Post-traumatic stress disorder moderates the association between BrainAge acceleration and GrimAge acceleration

Scritto il 03/06/2026
da Jenna Beakas

Neurobiol Aging. 2026 May 29;167:1-11. doi: 10.1016/j.neurobiolaging.2026.05.010. Online ahead of print.

ABSTRACT

Individuals with post-traumatic stress disorder (PTSD) are at higher risk for age-related physical comorbidities, such as cardiovascular disorders, and exhibit accelerated epigenetic and brain aging. The present study examined PTSD as a moderator of the association between DNA methylation (DNAm)-based systemic aging (GrimAge, PhenoAge) and brain aging, indexed by MRI-based and DNAm-derived BrainAge estimates, in 174 lifetime PTSD cases and 138 trauma-exposed controls from four cohorts. Peripheral DNAm assayed with the MethylationEPIC BeadChip was used to calculate epigenetic age acceleration (EAA), using multiple clocks (GrimAge, PC GrimAge, PC PhenoAge), and DNAm-based BrainAge acceleration. Neuroimaging-derived BrainAge estimates were calculated with T1-weighted MRI scans that were processed using FreeSurfer v5.3 and run on BrainageR. Meta-analysis of the four cohorts examined the interactions between lifetime PTSD and EAA on BrainAge acceleration. EAA measures were intercorrelated (0.43 < rmeta < 0.84), but MRI-based BrainAge acceleration was not correlated with any EAA estimate (rmeta = 0.03, p = 0.56).
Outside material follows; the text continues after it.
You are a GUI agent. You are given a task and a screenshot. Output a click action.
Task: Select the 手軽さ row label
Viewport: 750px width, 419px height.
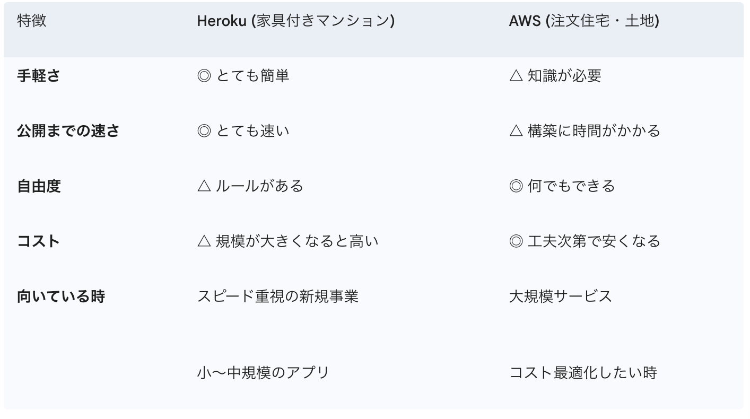39,76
Lifetime PTSD moderated the association between PC GrimAge acceleration and DNAm-based BrainAge acceleration (Standardized Mean Difference [SMD] = 0.84 [95% CI: -1.51, -0.17], p = 0.01), and the association between GrimAge acceleration and MRI-based BrainAge acceleration (SMD = -0.40 [95% CI: -0.74, -0.07], p = 0.02). Stratified analyses confirmed that the positive associations between GrimAge acceleration and BrainAge acceleration were attenuated or absent in PTSD cases relative to trauma-exposed controls. Trauma-exposed individuals represent a vulnerable population who may benefit from personalized approaches guided by multi-modal measures of biological aging to prevent and manage modifiable medical disease processes.